When I built the original prototype of Light Table I didn't have any grand purpose or goal in mind. I simply had some ideas on how programming could be better and I wanted to see how hard they would be to build. Until fairly recently, it never dawned on me that I've actually spent the past decade trying out ideas on how programming could be better, from web frameworks, to Visual Studio, to Light Table and its future. And it wasn't until I had that realization that I also came to the conclusion that I'd been going about this all wrong. As a matter of fact, I made a classic rookie mistake: I set out to answer a question I didn't understand.

How do we make programming better?

I kept asking myself "How can we make programming better?", but I never took a step back and concretely figured out what's wrong with programming. I've always been very reactionary to either my own work or the observations I had of others, and it turns out that has continually led me to local maxima. With Light Table for example, I thought shortening the feedback loop would make a tremendous difference, and while it does make a big impact, it's overshadowed by the fact that it's the same old broken version of programming. People still struggled. I still struggled. It didn't deliver us from the incredible frustration that is writing and debugging software. So if it's not just the feedback loop, what is it then? What's wrong with programming?

To answer that I needed more data, not just from my time behind one way mirrors or my own experiences, but from the "real world". So I started asking everyone who would talk to me two questions: "What is programming and what's wrong with it?" I talked to people who had never programmed a day in their life, people in the middle of their careers, and even some of the best engineers in the industry. And what I found surprised me.

What is programming?

The answers I got to this were truly disheartening. Not once did I hear that programming is “solving problems." Instead, I found out that it's just clumping things together with half-dried glue and praying that it holds water long enough to replace it with a new clump of things. I heard over and over again that we're plumbers and glue factories, that programming is largely about working around its own deficiencies. This is particularly sad to me, because it turned out to be the only real commonality among the answers: we plumb things together to get something that kind of works. And the "kind of works" part is the source of an unbelievable amount of frustration.

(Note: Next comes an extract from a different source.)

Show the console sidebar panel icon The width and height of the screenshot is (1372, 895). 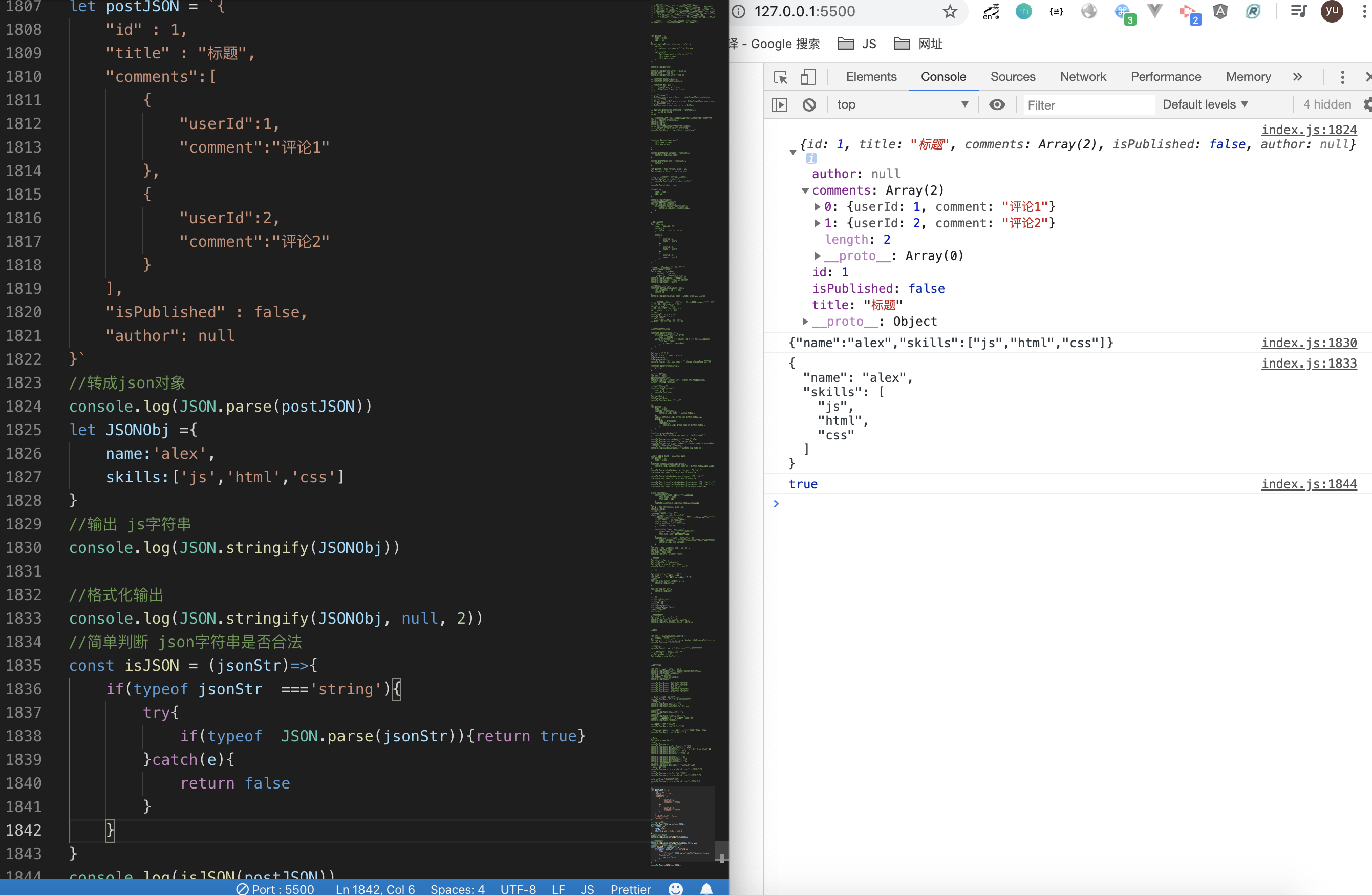click(779, 105)
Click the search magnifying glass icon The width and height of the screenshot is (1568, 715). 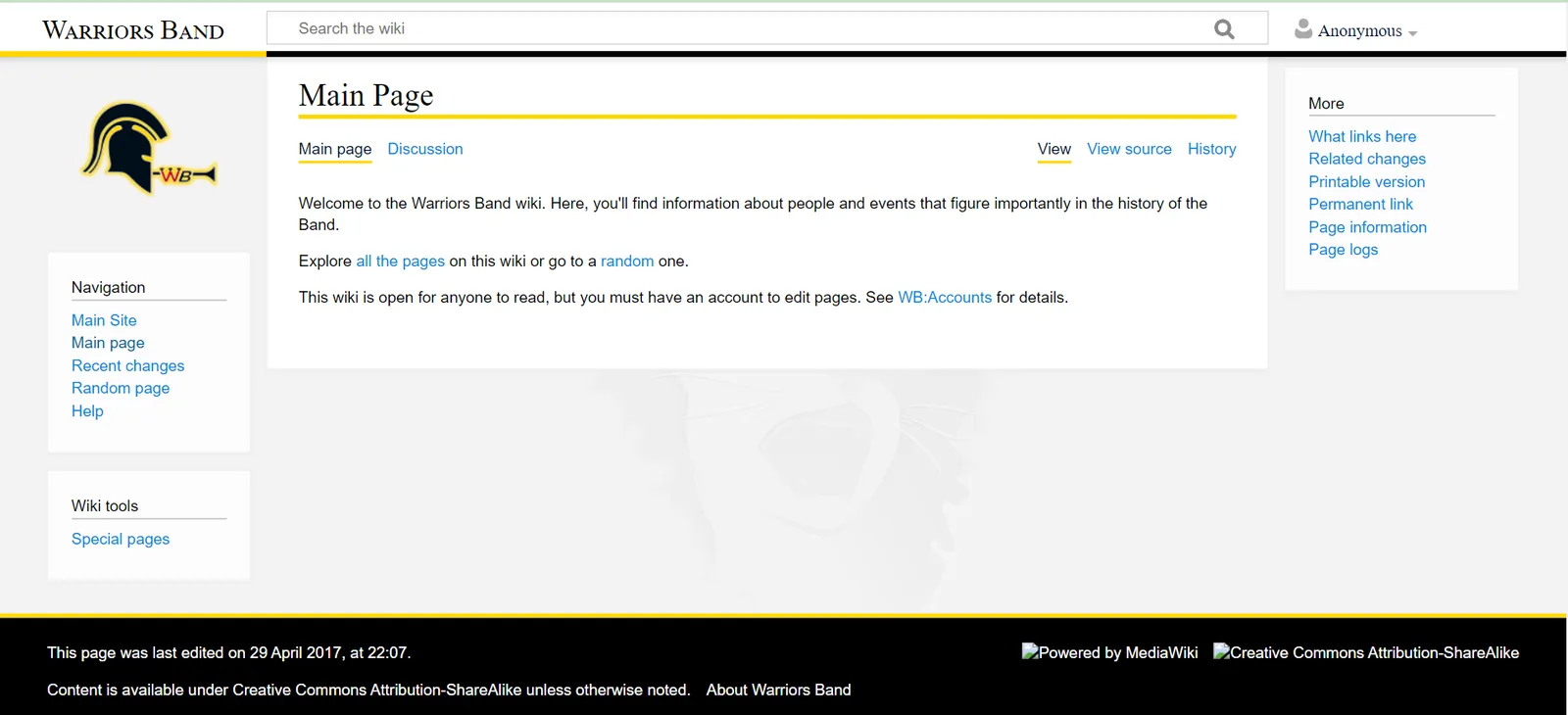[x=1224, y=29]
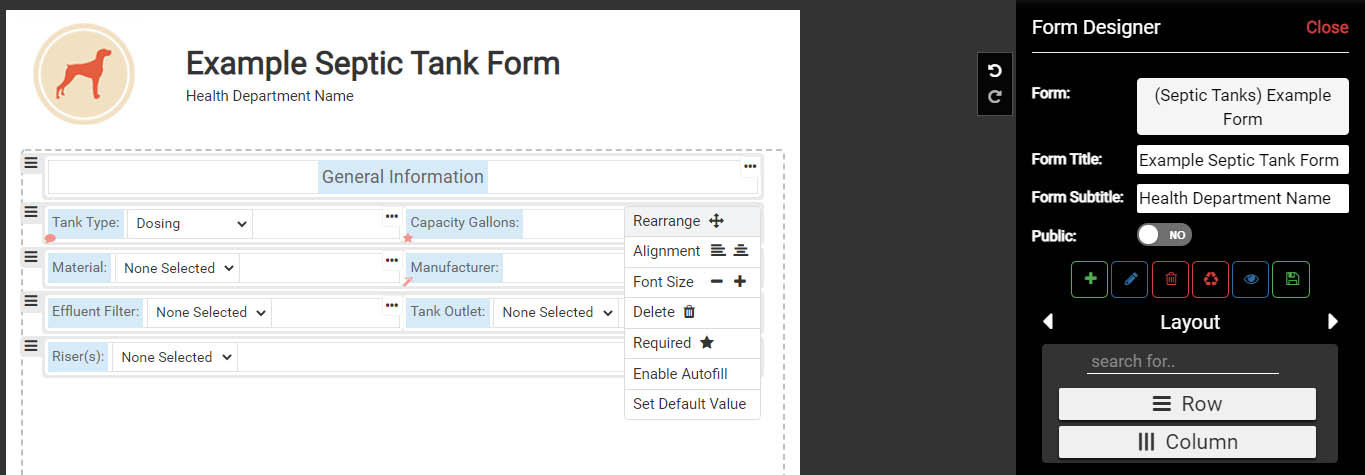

Programming should be about solving problems, but somewhere along the way it turned into us solving the problems around our problems (a friend and ridiculously good engineer likes to call this a "self licking ice cream cone"). The glue factory answer certainly isn't a desirable one, so I've been trying to come up with something workable since. The one I like the best so far is that programming is our way of encoding thought such that the computer can help us with it. At the end of the day, what we're trying to do is build something that enables us to accomplish something new - programming just happens to be the way we talk to the computer to get it done.

And what's wrong with it?

The answers to this were why I ended up talking to so many people (around 400 in the end). They tended to fall into one of two categories: they were either so general that they didn't really provide any information, or they were so tactical that they didn't apply to anyone else (I get these deadlocks when I'm...). In aggregate, though, some patterns emerged and after hundreds of answers I was able to distill almost everyone's issues into three buckets for what's wrong with programming. Those buckets were that it is unobservable, indirect, and incidentally complex.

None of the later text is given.